# ACTIVITY
Only the text of the entries below should be returned, exactly as given, without pictures.

===== GIVEN RECORDS =====

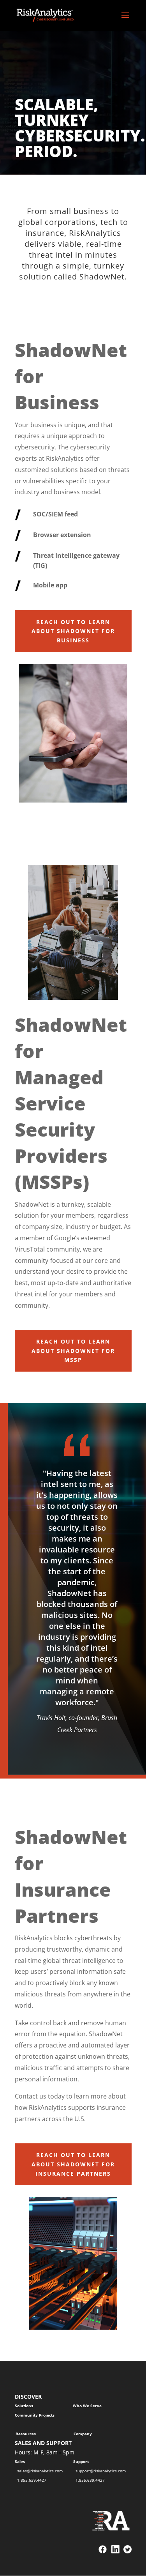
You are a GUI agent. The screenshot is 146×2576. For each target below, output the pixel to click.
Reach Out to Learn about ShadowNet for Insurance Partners (73, 2164)
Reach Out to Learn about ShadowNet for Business (73, 631)
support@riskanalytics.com (101, 2470)
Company (83, 2433)
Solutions (24, 2405)
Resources (26, 2433)
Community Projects (35, 2415)
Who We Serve (87, 2405)
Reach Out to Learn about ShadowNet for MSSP (73, 1351)
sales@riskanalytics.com (40, 2470)
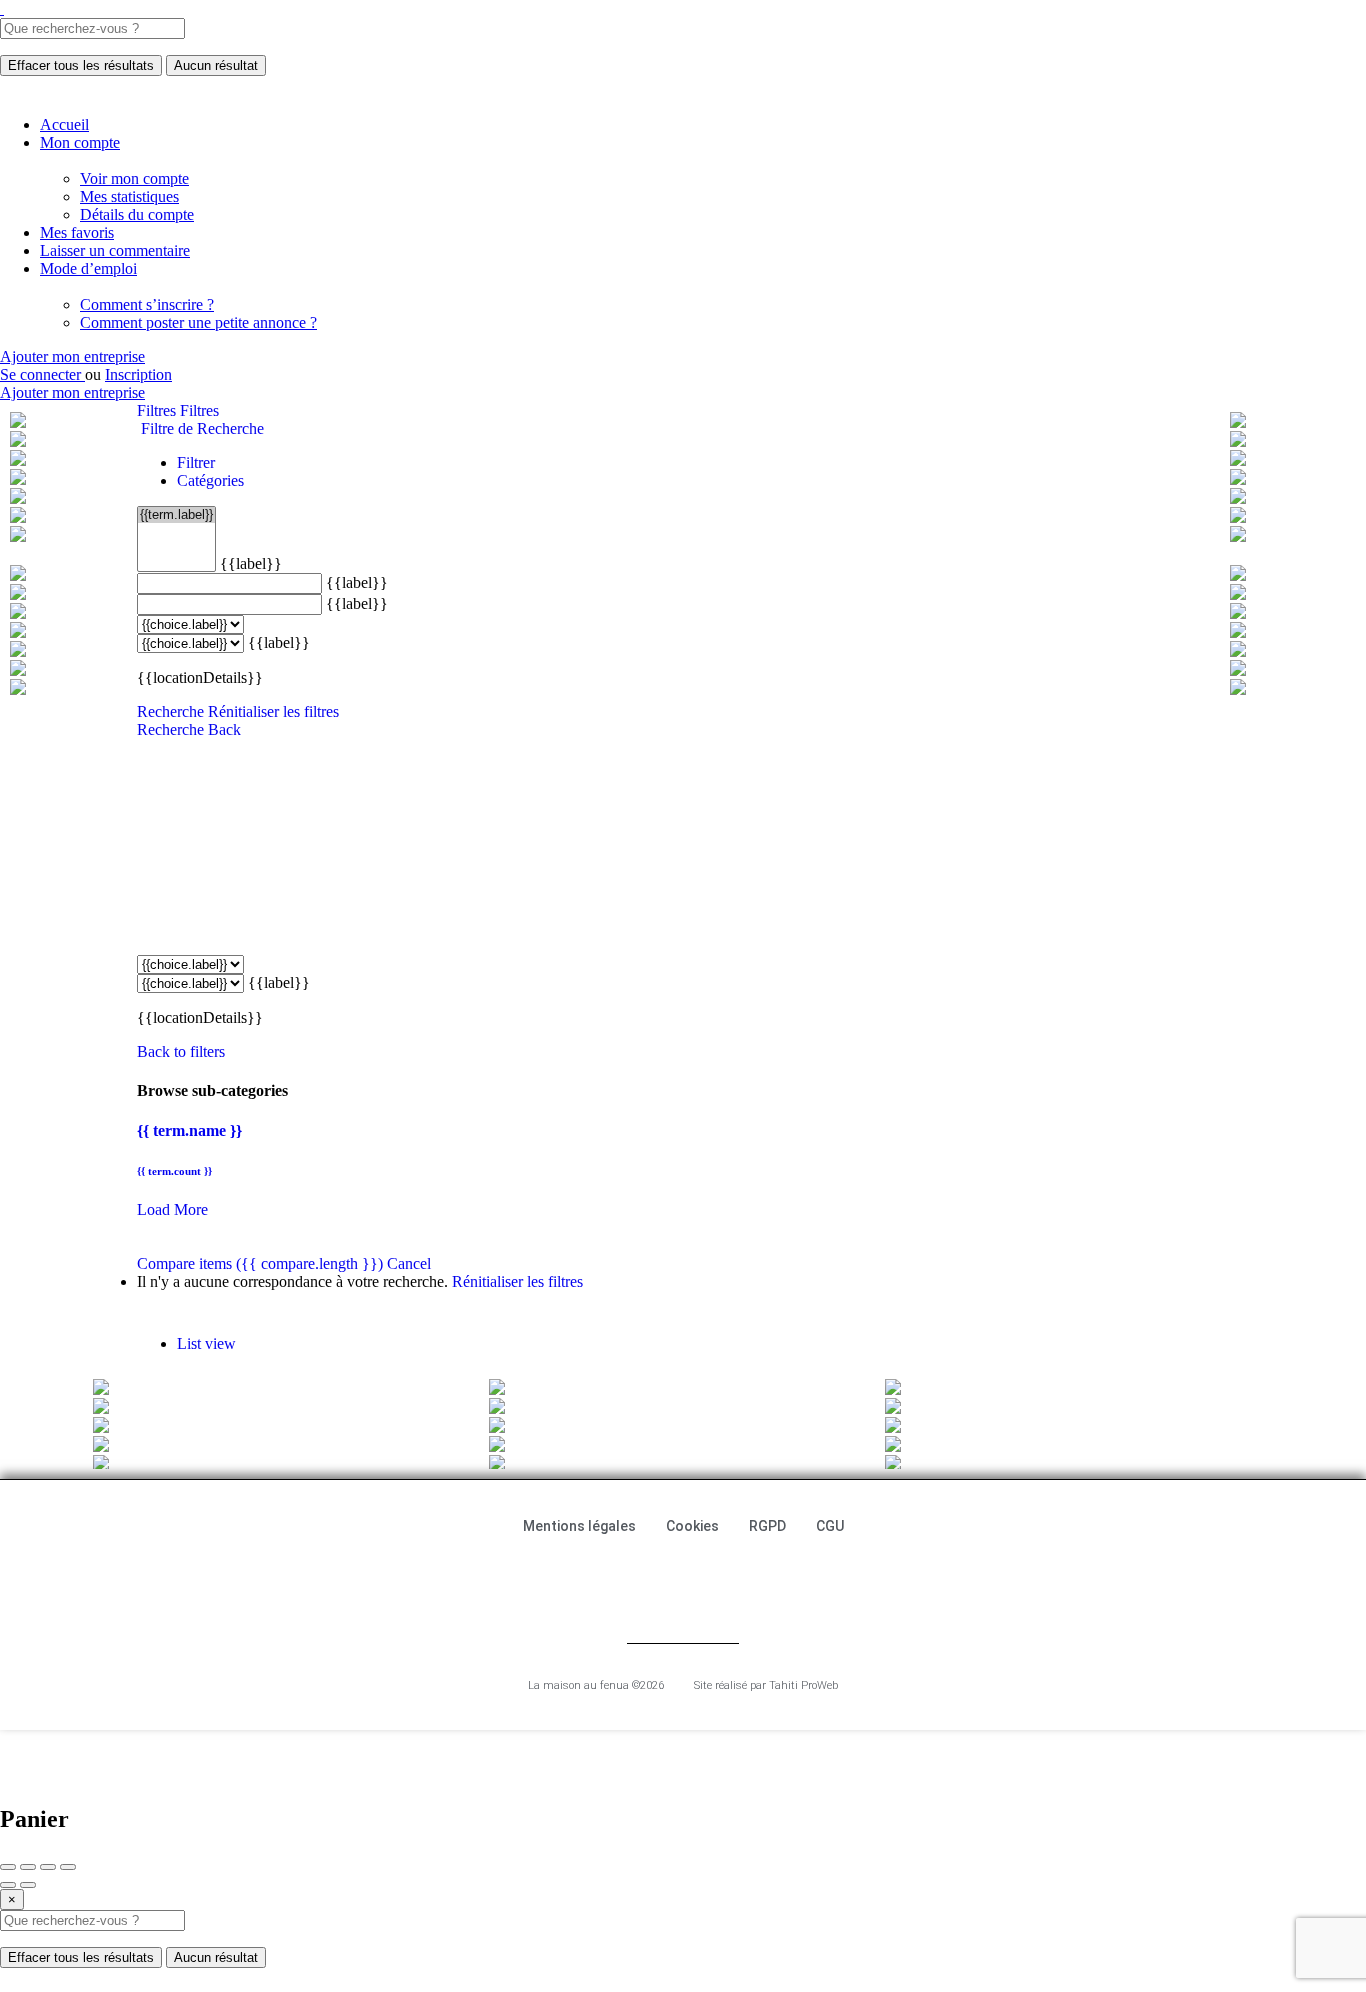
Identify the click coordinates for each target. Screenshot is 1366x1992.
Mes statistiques (129, 196)
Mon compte (80, 142)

=====

# WRITTEN RESPONSE
You are a GUI agent. The screenshot is 146×2576. For each target below, output the pixel to click.
Reach Out to Learn about ShadowNet for Insurance Partners (73, 2164)
Reach Out to Learn about ShadowNet for Business (73, 631)
support@riskanalytics.com (101, 2470)
Company (83, 2433)
Solutions (24, 2405)
Resources (26, 2433)
Community Projects (35, 2415)
Who We Serve (87, 2405)
Reach Out to Learn about ShadowNet for MSSP (73, 1351)
sales@riskanalytics.com (40, 2470)
Identify the click coordinates for each target. Screenshot is 1366x1992.
Mes statistiques (129, 196)
Mon compte (80, 142)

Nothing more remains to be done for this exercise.